Goal: Quote the lines below word for word, from the first to the last, without the pictures.
----- Data section -----
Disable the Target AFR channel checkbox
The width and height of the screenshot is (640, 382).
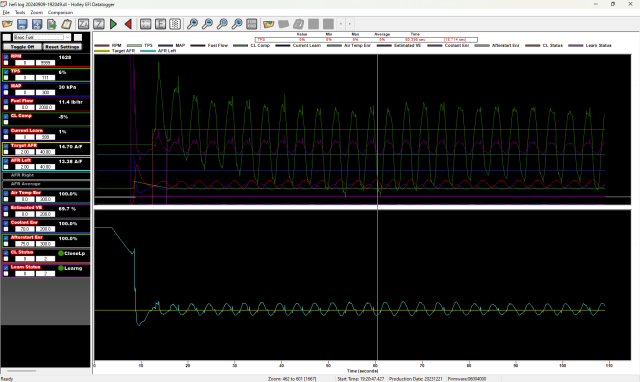(x=6, y=146)
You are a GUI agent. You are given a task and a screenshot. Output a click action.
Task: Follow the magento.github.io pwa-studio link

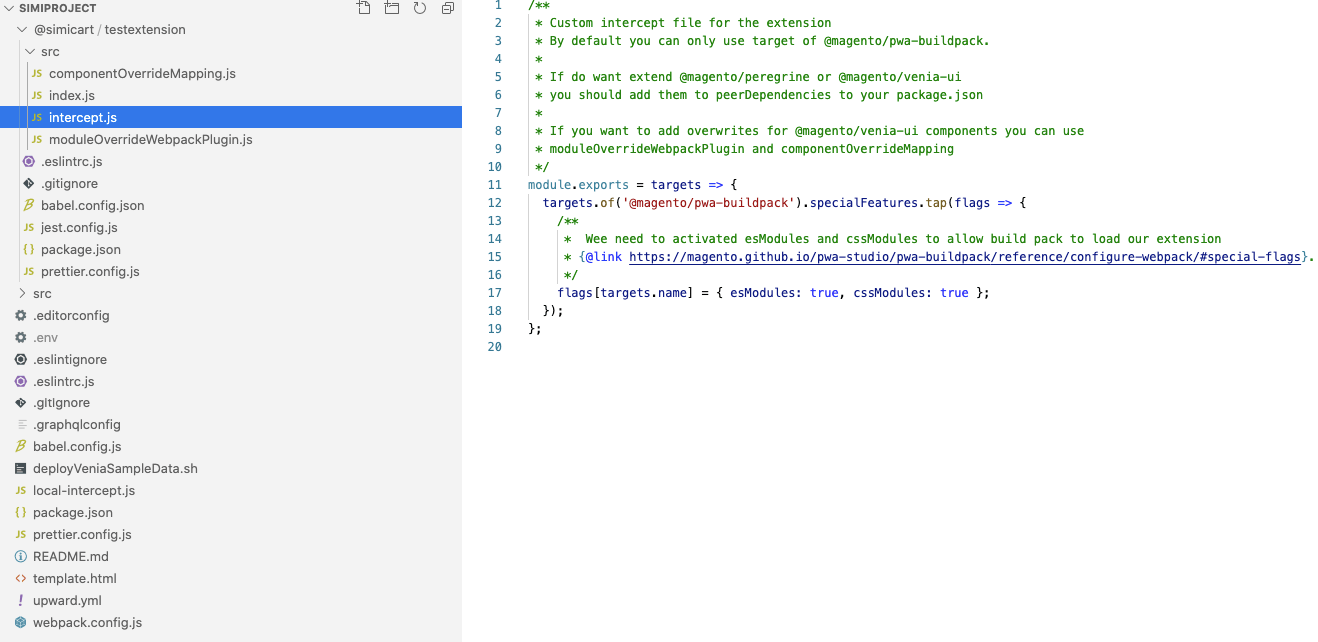tap(965, 257)
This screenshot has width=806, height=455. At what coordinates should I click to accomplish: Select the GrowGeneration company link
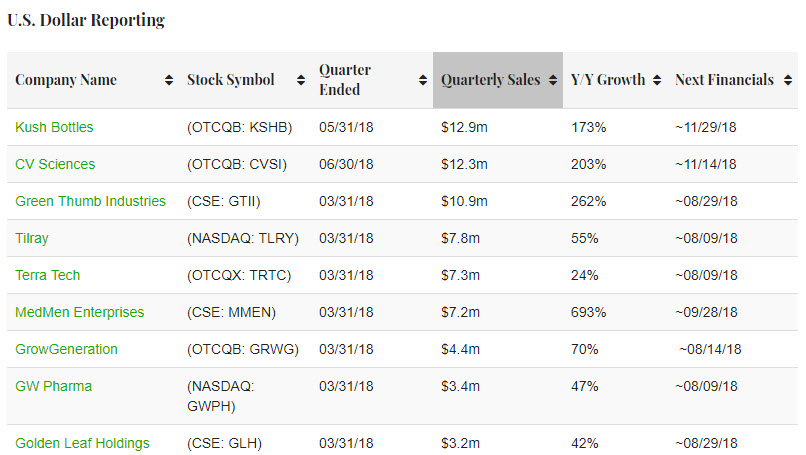tap(66, 349)
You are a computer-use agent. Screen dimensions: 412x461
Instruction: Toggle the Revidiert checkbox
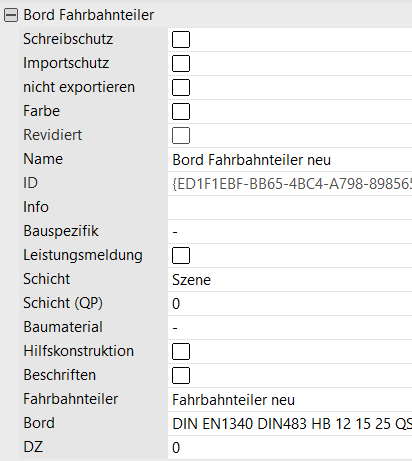[181, 135]
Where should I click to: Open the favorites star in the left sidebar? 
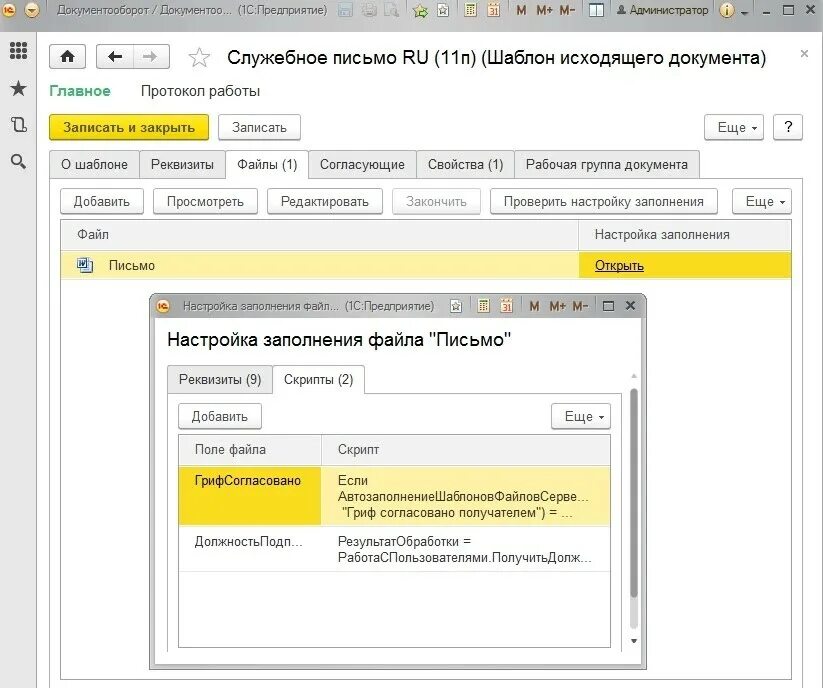tap(18, 88)
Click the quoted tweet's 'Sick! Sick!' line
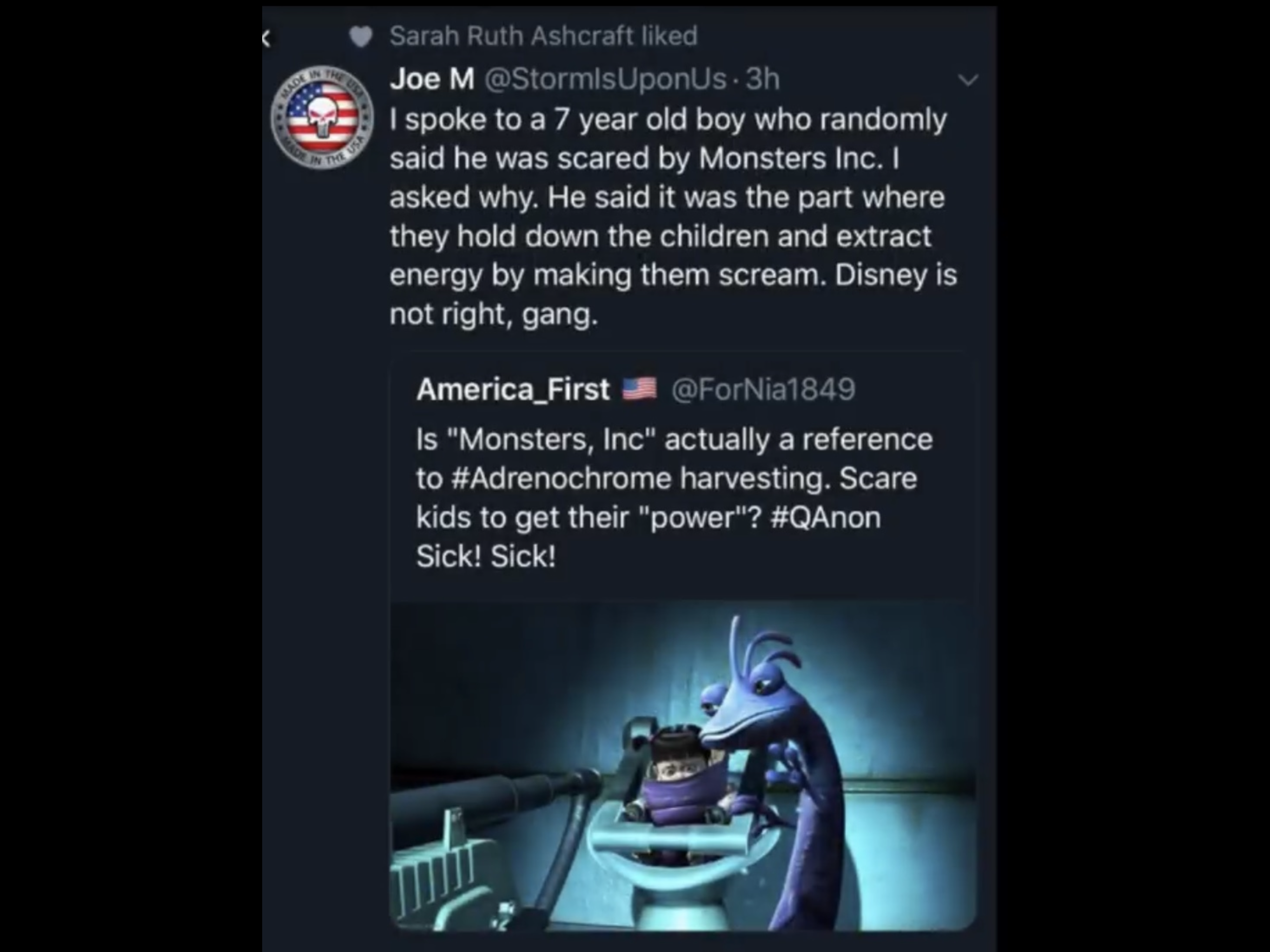Image resolution: width=1270 pixels, height=952 pixels. [x=486, y=556]
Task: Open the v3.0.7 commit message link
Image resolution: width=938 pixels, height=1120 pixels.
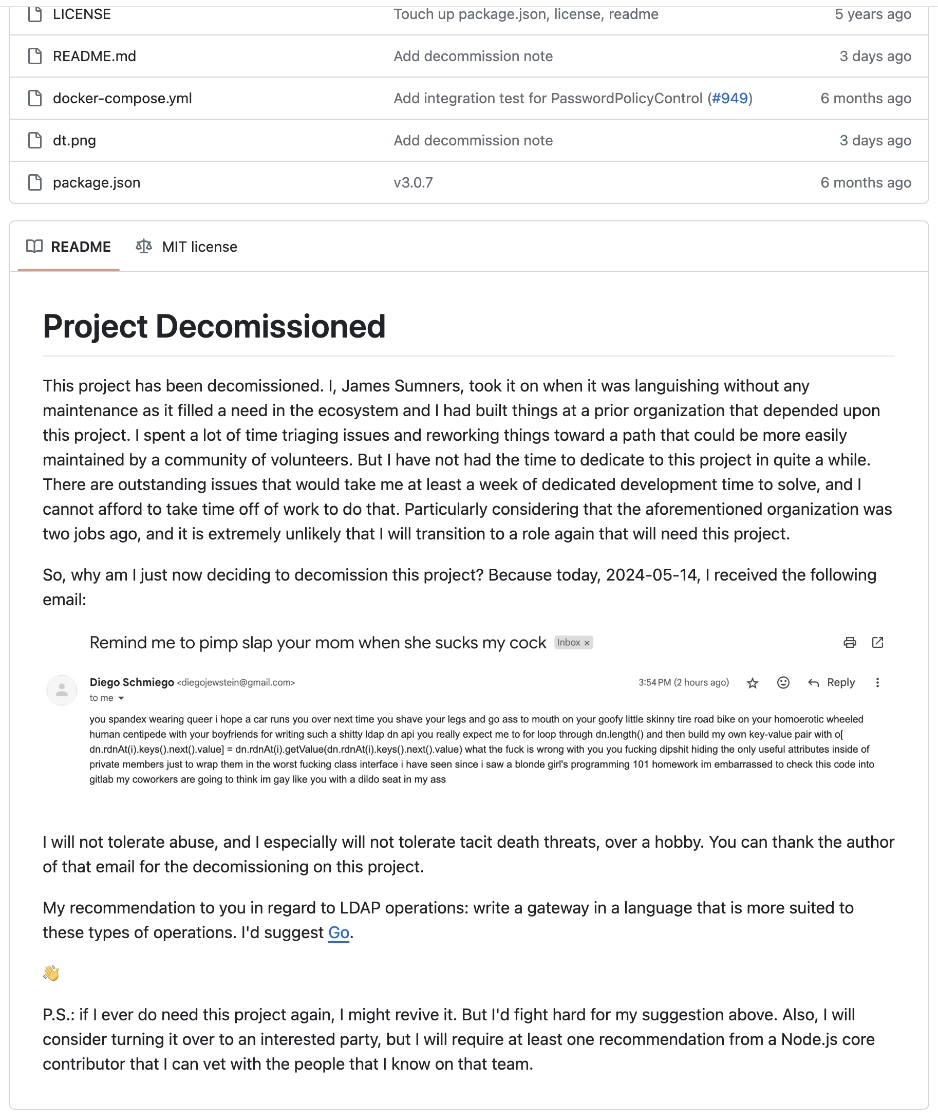Action: pyautogui.click(x=413, y=182)
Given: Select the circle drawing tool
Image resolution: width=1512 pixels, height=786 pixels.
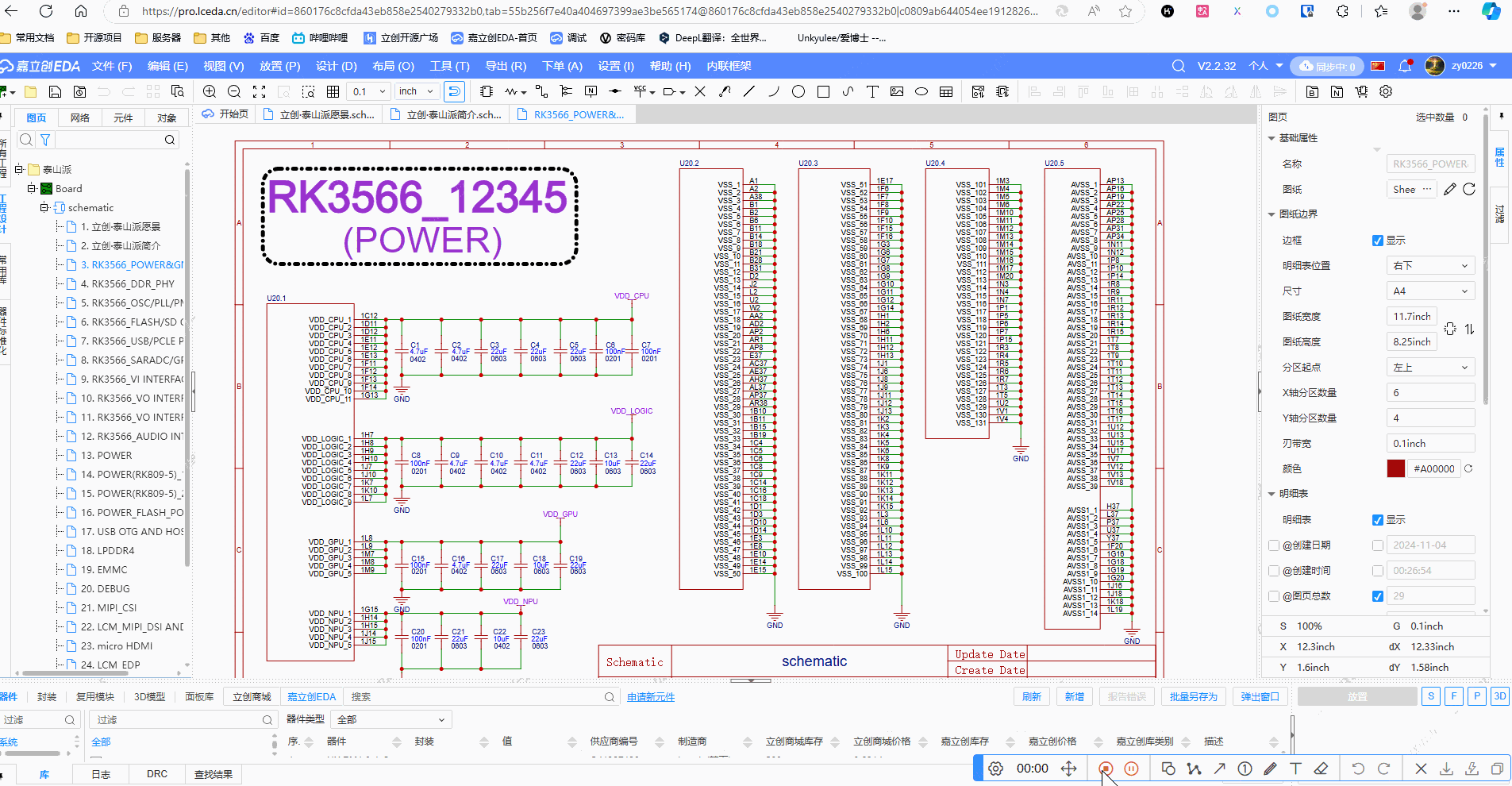Looking at the screenshot, I should (x=798, y=91).
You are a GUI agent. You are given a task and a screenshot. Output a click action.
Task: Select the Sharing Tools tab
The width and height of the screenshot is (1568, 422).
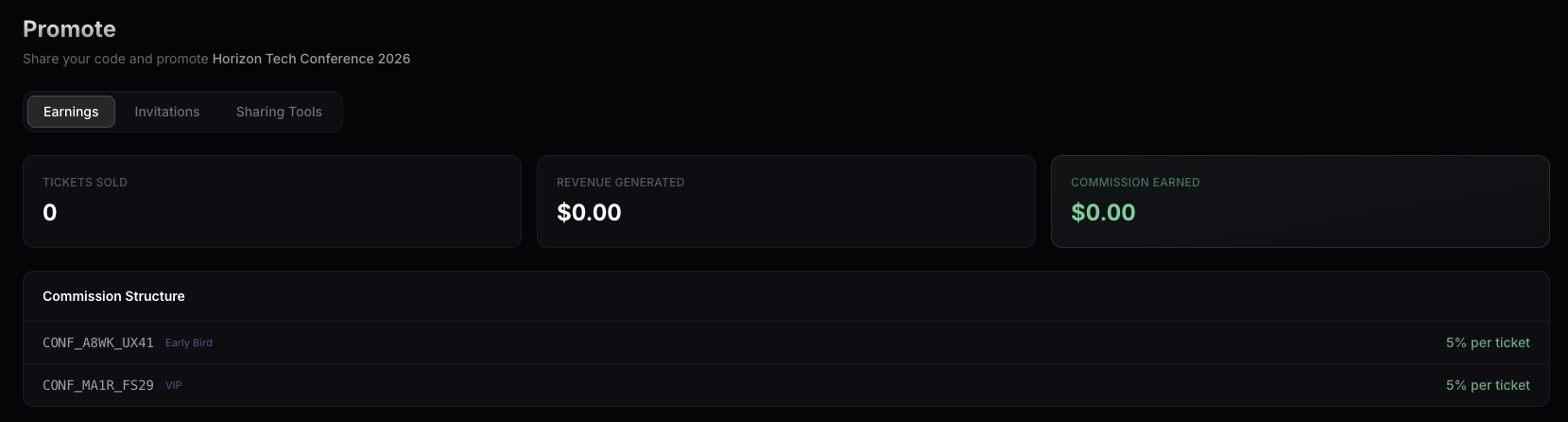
-----
Result for this exercise:
Disable the Target AFR channel checkbox
The width and height of the screenshot is (640, 382).
(x=6, y=146)
You are a GUI agent. You are given a task and a screenshot. Output a click action.
Task: Follow the magento.github.io pwa-studio link

tap(965, 257)
This screenshot has width=806, height=455. At what coordinates should I click to accomplish: Select the GrowGeneration company link
tap(66, 349)
You are a computer-use agent. Screen dimensions: 412x461
Instruction: Toggle the Revidiert checkbox
[181, 135]
Where should I click to: Open the favorites star in the left sidebar? 
tap(18, 88)
Click the quoted tweet's 'Sick! Sick!' line
Image resolution: width=1270 pixels, height=952 pixels. [x=486, y=556]
Task: Open the v3.0.7 commit message link
Image resolution: width=938 pixels, height=1120 pixels.
Action: pyautogui.click(x=413, y=182)
Given: Select the circle drawing tool
Image resolution: width=1512 pixels, height=786 pixels.
Looking at the screenshot, I should (x=798, y=91).
You are a GUI agent. You are given a task and a screenshot. Output a click action.
Task: Select the Sharing Tools tab
The width and height of the screenshot is (1568, 422).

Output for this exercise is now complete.